The boldest move on this whole map starts with the unit that carries the most risk and the thinnest margin. Walk the flywheel one step at a time.

1
What if Banner Medicaid invested in Force for Health?

Not as a vendor line item — as a co-development & commercialization partner, taking an early equity stake in the platform it helps shape.

2
What if the first customers were Banner itself?

The parent company and its other branches — hospitals, the ACO, Medicare Advantage, pharmacy, home care, DME — become customer number one. A friendly, real-world proving ground.

3
What if they all did well — with measurable alignment and ROI?

The units stop fighting each other, the scenarios on this page play out green, and the ROI engine documents real savings, market by market.

4
What if FFH now had a validated model?

Proof from a respected system isn't a pilot anymore — it's a reference customer and a repeatable playbook. That's the thing that moves a valuation.

5
What if that upside funded the mission — and scaled to the nation?

Higher valuation and profit flow back to fund Banner Medicaid more substantially, deepen community engagement, and share the next version with health systems across the country.

And the equity gain returns to the early investor.

Because Banner Medicaid got in first, the commercialization upside flows back to the very unit that took the risk — funding the next cycle of community good. The safety net becomes self-reinforcing.

The Quadruple Bottom Line

Four ways the same investment pays Banner Medicaid back

01
Customer revenue

As a co-development partner, it shares in the revenue FFH earns from every other customer — starting inside Banner, then across the nation.

02
Prevention savings on its own members

Every avoided ER visit, admission and readmission among its own members drops straight to margin — the core capitation win.

03
Higher member revenue from recruitment

The FFH benefit becomes a differentiator that attracts and retains members — more lives enrolled, more per-member revenue.

04
Equity growth at scale

As the validated model proves out and scales, the early equity stake appreciates — the investor upside that funds the next cycle.

The unit with the least margin to spare becomes the one that seeds a national platform — and earns its way to doing more of exactly what it exists to do. That's not charity. That's a return on alignment.

The Data & Compliance Dividend

Turn a required report into a competitive advantage

Every nonprofit health system already has to assess and serve community health needs. Force for Health and PHIT make that obligation faster, measurable, and worth far more than the box it checks.

📋
Your CHNA, handled

Nonprofit hospitals must complete a Community Health Needs Assessment and act on it. The FFH Chamber of Health and its programs support both the regional collaborative CHNA and the individual hospital CHNA as a turnkey, year-round solution — not a scramble every three years.

🧮
PHIT populates the report

The Population Health Improvement Tool captures community activity as it happens and feeds the CHNA automatically. The report largely writes itself — with the evidence to back every line.

🎯
Know what actually works

Track which programs prevent the most illness, injury and readmission — so dollars flow to what moves the needle, not just what sounds good in a board meeting.

🔬
Outreach & research, streamlined

Community planning, compliance reporting and research engagement all run on one shared dataset — faster, cheaper, and audit-ready.

And it compounds. Every dollar of new margin from prevention funds more community outreach — which builds the brand and the loyalty that bring the next member, patient and employer through Banner's door.

When everyone wins, that's the business model.

$10
in system savings for every $1 invested in alignment — the target the ROI engine is built to prove, market by market.
100%
of the per-member-per-month payment becomes margin when the avoidable admission simply never happens.
1
shared scoreboard replacing nine competing ones — the asset other systems can't build overnight.

Prove it once in Arizona, and Banner owns a repeatable engine it can sell to every health system in the country — or simply keep. Force for Health becomes a Banner business unit that makes money by making people well, and frees the trauma beds and cath labs for the patients who truly need them.

* **QUESTIONS TO ANSWER**
a – In the Force for Health text, what does the abbreviation PHIT stand for?
b – Retype the Force for Health text word for word, everything from "Prove it once" down to "truly need them.".
The material after this point is separate from the Force for Health text.

* **DATA EXTRACT**
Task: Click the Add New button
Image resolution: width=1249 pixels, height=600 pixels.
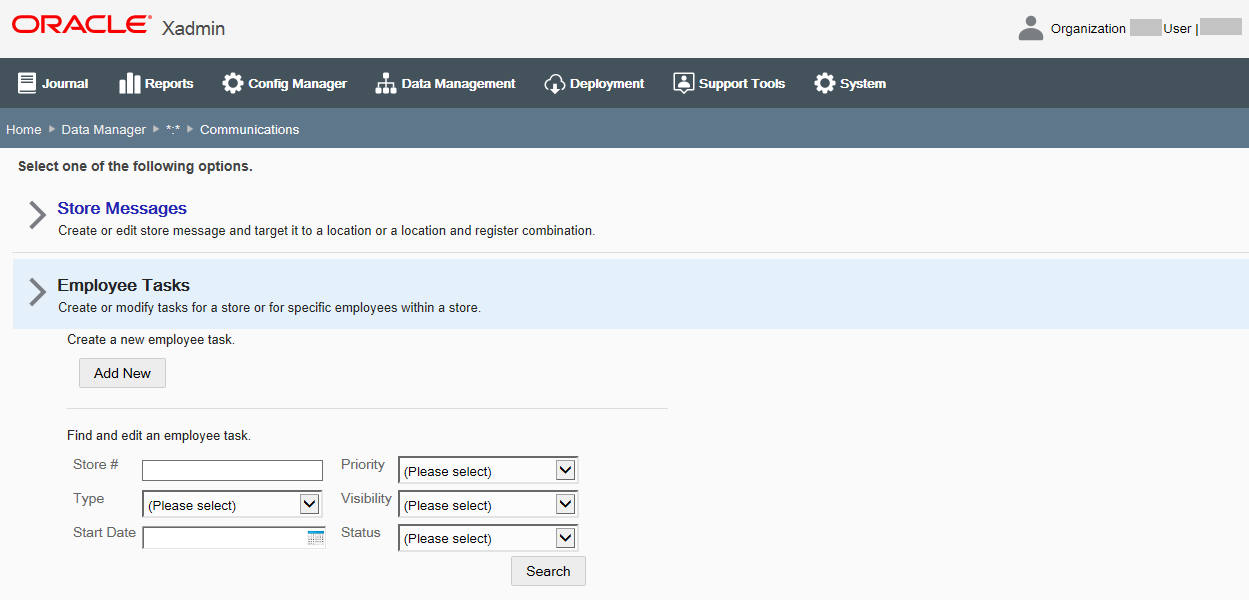Action: pos(122,372)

* **ANSWERS BY TASK**
a – Population Health Improvement Tool

b –
Prove it once in Arizona, and Banner owns a repeatable engine it can sell to every health system in the country — or simply keep. Force for Health becomes a Banner business unit that makes money by making people well, and frees the trauma beds and cath labs for the patients who truly need them.